*TASK GOAL:* Could you copy each line of the entries that contains "Expand"?

[Stored items]
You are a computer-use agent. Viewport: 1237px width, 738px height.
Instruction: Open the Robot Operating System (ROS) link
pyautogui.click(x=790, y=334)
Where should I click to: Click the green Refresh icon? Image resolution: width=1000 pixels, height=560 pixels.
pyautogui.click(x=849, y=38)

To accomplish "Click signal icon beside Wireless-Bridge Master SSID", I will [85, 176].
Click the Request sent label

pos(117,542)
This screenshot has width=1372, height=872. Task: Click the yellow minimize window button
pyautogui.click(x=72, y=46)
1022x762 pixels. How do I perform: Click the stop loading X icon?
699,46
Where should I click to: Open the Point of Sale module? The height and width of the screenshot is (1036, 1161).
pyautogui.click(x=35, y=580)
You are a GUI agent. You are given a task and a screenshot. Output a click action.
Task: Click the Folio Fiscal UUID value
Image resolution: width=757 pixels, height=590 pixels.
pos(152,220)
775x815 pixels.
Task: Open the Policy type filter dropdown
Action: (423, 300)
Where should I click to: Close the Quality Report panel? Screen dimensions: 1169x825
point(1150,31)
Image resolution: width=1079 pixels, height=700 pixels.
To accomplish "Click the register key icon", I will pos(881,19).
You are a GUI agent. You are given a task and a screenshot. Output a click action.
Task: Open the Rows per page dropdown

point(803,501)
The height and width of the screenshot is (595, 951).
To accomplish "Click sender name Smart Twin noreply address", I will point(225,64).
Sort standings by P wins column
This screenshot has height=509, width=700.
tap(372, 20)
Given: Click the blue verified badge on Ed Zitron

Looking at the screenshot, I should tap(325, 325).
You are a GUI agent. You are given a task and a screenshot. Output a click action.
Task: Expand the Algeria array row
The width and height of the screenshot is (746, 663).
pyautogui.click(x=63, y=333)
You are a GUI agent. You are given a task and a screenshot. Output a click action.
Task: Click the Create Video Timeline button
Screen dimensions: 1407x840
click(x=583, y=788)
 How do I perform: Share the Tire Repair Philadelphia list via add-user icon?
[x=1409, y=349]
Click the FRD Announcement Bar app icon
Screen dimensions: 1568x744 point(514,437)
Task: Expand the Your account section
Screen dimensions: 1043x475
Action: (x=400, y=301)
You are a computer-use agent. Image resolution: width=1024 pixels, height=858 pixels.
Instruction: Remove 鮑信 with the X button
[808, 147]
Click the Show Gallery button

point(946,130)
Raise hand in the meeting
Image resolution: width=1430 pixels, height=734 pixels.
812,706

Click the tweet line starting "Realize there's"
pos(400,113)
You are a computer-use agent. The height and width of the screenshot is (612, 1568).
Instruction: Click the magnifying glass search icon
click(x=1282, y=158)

*SOLUTION:*
Task: Expand the Algeria array row
Task: Expand the Your account section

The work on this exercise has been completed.